**THE PROBLEM:**
Restate the following entries exactly, including every line.

**EXCERPTED RECORDS:**
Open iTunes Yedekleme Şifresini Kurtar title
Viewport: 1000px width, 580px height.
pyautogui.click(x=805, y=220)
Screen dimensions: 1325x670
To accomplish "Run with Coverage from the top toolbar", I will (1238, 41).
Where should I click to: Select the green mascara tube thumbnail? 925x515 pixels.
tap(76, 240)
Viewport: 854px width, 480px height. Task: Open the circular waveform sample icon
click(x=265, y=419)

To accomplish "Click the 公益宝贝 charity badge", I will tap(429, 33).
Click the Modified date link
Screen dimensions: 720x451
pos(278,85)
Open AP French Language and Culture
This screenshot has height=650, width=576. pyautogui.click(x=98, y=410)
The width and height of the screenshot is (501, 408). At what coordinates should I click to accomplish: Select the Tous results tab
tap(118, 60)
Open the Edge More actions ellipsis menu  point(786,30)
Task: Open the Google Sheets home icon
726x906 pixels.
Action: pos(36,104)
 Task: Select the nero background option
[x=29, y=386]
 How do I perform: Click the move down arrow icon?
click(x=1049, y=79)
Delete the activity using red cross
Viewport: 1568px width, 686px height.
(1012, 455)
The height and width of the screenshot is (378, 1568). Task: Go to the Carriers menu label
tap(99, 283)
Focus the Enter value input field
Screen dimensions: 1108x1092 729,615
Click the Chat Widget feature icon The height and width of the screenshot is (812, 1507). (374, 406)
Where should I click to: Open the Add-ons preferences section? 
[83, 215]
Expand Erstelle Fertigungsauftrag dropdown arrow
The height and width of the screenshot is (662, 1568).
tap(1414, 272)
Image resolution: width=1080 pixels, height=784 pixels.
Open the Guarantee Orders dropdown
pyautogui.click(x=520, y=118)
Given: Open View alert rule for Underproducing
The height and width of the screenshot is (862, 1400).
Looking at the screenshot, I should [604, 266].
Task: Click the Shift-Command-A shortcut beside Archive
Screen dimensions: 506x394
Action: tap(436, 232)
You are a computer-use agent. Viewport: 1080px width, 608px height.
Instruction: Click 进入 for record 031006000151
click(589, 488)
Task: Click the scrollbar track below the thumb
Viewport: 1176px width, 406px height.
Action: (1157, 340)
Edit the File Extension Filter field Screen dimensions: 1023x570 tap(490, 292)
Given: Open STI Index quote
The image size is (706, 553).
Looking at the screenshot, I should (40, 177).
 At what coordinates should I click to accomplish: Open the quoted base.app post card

**RESPONSE TO THE EXERCISE:**
Open iTunes Yedekleme Şifresini Kurtar title
Viewport: 1000px width, 580px height.
pyautogui.click(x=805, y=220)
Screen dimensions: 1325x670
To accomplish "Run with Coverage from the top toolbar", I will (1238, 41).
Where should I click to: Select the green mascara tube thumbnail? 925x515 pixels.
tap(76, 240)
Viewport: 854px width, 480px height. Task: Open the circular waveform sample icon
click(x=265, y=419)

To accomplish "Click the 公益宝贝 charity badge", I will tap(429, 33).
Click the Modified date link
Screen dimensions: 720x451
pos(278,85)
Open AP French Language and Culture
This screenshot has height=650, width=576. pyautogui.click(x=98, y=410)
The width and height of the screenshot is (501, 408). At what coordinates should I click to accomplish: Select the Tous results tab
tap(118, 60)
Open the Edge More actions ellipsis menu  point(786,30)
Task: Open the Google Sheets home icon
726x906 pixels.
Action: pos(36,104)
 Task: Select the nero background option
[x=29, y=386]
 How do I perform: Click the move down arrow icon?
click(x=1049, y=79)
Delete the activity using red cross
Viewport: 1568px width, 686px height.
(1012, 455)
The height and width of the screenshot is (378, 1568). Task: Go to the Carriers menu label
tap(99, 283)
Focus the Enter value input field
Screen dimensions: 1108x1092 729,615
Click the Chat Widget feature icon The height and width of the screenshot is (812, 1507). (374, 406)
Where should I click to: Open the Add-ons preferences section? 
[83, 215]
Expand Erstelle Fertigungsauftrag dropdown arrow
The height and width of the screenshot is (662, 1568).
tap(1414, 272)
Image resolution: width=1080 pixels, height=784 pixels.
Open the Guarantee Orders dropdown
pyautogui.click(x=520, y=118)
Given: Open View alert rule for Underproducing
The height and width of the screenshot is (862, 1400).
Looking at the screenshot, I should [604, 266].
Task: Click the Shift-Command-A shortcut beside Archive
Screen dimensions: 506x394
Action: tap(436, 232)
You are a computer-use agent. Viewport: 1080px width, 608px height.
Instruction: Click 进入 for record 031006000151
click(589, 488)
Task: Click the scrollbar track below the thumb
Viewport: 1176px width, 406px height.
Action: (1157, 340)
Edit the File Extension Filter field Screen dimensions: 1023x570 tap(490, 292)
Given: Open STI Index quote
The image size is (706, 553).
Looking at the screenshot, I should (40, 177).
 At what coordinates should I click to accomplish: Open the quoted base.app post card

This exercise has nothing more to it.